The work, which included working closely with government partners, “required me to think creatively about how to talk about economics research to several different types of audiences,” he says. “This also gave me experience thinking about the intersection between what is academically interesting and what is a policy priority.”

The experience also gave him the skills and confidence to apply to the economics PhD program at MIT.

(Re)discovering teaching

As an economist, Berman is now channeling his interests in global affairs to exploring the relationship between economic development and protecting the natural environment. (He’s aided by an affinity for languages — he speaks five, with varying degrees of proficiency, in addition to English: Mandarin, Cantonese, Spanish, Portuguese, and Indonesian.) His interest in natural resource governance was piqued while co-authoring a paper on the economic drivers of climate-altering tropical deforestation.

The review article, written alongside Olken and two professors from the London School of Economics, explored questions such as “What does the current state of the evidence tell us about what causes deforestation in the tropics, and what further evidence is needed?” and “What are the economic barriers to implementing policies to prevent deforestation?” — the kinds of questions he seeks to answer broadly in his ongoing dissertation work.

“I gained an appreciation for the importance and complexity of natural resource governance, both in developing and developed countries,” he says. “It really was a launching point for a lot of the things that I'm doing now.”

These days, when not doing research, Berman can be found playing on MIT’s club tennis team or working as a teaching assistant, which he particularly enjoys. He’s ever mindful of the Yale professor whose encouragement shaped his own path, and he hopes that he can pay that forward in his own teaching roles.

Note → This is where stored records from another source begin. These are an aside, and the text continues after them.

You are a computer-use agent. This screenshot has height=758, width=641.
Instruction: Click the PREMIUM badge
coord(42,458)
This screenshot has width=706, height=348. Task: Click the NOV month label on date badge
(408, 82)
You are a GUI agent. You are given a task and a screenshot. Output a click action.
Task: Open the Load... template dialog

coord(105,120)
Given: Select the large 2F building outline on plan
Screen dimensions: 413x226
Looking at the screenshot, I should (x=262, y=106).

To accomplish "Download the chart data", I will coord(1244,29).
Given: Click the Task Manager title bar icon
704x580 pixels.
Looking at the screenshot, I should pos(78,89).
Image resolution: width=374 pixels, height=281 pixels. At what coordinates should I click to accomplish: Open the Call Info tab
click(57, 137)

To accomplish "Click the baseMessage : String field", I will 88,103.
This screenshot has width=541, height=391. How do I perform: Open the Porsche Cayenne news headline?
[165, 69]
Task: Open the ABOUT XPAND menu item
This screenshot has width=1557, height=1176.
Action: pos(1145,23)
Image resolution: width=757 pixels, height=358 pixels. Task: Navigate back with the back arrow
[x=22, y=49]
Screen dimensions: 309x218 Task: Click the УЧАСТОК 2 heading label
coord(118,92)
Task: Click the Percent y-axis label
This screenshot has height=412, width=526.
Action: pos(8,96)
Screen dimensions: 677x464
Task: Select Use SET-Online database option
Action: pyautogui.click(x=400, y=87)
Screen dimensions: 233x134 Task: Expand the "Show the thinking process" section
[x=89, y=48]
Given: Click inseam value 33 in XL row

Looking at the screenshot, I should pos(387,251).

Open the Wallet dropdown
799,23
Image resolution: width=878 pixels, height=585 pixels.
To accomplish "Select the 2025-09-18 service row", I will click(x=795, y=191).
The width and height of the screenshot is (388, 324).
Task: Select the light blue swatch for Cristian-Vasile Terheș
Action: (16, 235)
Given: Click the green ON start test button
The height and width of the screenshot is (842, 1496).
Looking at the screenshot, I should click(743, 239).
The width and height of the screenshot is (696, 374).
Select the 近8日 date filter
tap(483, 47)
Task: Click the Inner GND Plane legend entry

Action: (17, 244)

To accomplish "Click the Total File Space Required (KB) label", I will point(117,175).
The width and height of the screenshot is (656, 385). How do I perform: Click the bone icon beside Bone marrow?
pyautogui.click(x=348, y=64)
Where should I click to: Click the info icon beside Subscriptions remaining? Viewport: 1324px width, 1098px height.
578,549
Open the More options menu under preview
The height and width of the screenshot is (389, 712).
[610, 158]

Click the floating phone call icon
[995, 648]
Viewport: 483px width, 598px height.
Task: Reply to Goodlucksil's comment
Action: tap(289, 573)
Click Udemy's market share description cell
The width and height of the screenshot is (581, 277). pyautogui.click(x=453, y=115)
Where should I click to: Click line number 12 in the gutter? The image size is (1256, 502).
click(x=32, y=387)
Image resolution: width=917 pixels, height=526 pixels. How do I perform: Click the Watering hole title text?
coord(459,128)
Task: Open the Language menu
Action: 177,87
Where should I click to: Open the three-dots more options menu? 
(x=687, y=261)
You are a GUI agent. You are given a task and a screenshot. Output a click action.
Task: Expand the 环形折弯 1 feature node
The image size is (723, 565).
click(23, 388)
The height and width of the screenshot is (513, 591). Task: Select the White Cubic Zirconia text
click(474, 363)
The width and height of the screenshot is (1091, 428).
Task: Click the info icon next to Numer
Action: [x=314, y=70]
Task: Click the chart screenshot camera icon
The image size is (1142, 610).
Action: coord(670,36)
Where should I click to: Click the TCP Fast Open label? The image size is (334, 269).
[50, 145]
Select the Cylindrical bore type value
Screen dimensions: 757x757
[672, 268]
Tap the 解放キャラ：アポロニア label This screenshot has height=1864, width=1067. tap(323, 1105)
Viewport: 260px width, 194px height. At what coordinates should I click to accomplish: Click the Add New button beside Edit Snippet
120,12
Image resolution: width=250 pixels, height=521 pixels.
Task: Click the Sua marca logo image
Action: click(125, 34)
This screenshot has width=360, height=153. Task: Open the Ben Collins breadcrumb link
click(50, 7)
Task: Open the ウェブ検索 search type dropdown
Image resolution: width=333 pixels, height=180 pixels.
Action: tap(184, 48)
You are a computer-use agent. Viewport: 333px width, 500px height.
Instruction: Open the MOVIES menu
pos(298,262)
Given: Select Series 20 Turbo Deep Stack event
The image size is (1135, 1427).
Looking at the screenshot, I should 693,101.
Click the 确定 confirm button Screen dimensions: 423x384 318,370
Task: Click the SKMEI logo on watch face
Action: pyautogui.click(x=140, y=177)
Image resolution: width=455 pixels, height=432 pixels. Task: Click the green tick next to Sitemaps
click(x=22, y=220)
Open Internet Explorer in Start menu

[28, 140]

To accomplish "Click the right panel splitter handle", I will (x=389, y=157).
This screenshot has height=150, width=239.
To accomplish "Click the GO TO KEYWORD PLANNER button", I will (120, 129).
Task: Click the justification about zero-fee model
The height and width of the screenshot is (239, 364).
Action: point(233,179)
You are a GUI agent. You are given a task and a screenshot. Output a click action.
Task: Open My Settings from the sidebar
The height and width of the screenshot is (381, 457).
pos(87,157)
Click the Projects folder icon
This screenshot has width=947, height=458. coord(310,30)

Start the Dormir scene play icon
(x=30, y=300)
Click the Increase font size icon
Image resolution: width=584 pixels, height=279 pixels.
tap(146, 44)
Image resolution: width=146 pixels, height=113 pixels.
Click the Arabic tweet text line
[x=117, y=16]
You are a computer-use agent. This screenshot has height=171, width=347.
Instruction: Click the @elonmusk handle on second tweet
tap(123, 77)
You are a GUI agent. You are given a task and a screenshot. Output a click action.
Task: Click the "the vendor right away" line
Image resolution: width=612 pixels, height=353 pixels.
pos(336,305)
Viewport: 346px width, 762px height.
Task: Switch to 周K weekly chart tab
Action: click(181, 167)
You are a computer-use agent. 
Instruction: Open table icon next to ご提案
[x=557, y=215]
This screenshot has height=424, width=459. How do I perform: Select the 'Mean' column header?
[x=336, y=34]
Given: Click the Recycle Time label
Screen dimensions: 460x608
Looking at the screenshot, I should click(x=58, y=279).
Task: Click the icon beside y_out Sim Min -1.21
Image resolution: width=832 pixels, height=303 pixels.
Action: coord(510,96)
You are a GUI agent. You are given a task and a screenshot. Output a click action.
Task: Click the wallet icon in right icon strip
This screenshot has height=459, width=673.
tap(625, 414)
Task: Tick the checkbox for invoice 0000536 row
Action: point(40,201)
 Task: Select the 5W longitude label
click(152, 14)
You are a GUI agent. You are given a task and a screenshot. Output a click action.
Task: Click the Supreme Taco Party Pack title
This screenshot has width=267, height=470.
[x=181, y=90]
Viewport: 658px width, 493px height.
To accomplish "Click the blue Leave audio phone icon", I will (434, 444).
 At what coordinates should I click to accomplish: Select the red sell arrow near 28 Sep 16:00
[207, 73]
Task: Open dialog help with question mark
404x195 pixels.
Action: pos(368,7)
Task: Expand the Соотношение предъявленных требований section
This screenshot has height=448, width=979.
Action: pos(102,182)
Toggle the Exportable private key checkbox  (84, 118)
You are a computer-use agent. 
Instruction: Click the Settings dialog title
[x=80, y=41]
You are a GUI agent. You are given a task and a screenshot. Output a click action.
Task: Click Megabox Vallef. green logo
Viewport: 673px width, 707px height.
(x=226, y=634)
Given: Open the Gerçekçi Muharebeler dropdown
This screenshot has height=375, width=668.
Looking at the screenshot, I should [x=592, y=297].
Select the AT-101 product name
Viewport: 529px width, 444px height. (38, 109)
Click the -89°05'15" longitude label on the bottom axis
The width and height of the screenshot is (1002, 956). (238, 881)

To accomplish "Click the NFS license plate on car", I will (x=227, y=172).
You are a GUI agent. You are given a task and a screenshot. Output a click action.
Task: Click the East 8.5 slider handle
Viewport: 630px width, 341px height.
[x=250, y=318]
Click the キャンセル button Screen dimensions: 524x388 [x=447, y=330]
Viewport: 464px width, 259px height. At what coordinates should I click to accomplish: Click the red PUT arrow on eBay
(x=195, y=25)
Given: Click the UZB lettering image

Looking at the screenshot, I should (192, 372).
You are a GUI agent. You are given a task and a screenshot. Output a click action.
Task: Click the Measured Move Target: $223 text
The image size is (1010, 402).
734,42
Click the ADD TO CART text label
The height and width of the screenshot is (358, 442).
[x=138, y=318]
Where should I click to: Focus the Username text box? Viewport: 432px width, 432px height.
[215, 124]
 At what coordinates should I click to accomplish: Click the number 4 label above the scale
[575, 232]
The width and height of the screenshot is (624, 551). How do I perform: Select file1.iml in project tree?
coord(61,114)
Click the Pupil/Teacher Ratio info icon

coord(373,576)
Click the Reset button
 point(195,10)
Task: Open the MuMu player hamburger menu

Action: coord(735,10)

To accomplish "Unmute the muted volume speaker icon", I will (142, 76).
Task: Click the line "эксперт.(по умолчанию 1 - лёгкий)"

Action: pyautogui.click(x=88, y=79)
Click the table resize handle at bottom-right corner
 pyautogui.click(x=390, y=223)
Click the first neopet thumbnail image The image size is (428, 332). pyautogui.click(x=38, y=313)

“The fact that he saw I had the ability to make this transition and encouraged me to take a leap of faith is really meaningful to me. I would like to be able to do that for others,” Berman says.

His interest in teaching also connects him further with his family: His father is a middle school science teacher and mother is a paraeducator for students with special needs. He says they’ve encouraged him throughout his academic journey, even though they initially didn’t know much about what a PhD in economics entailed. Berman jokes that the most common question people ask economists is what stocks they should invest in, and his family was no exception.

“But they’ve always been very excited to hear about the kinds of things I’m working on and very supportive,” he says. 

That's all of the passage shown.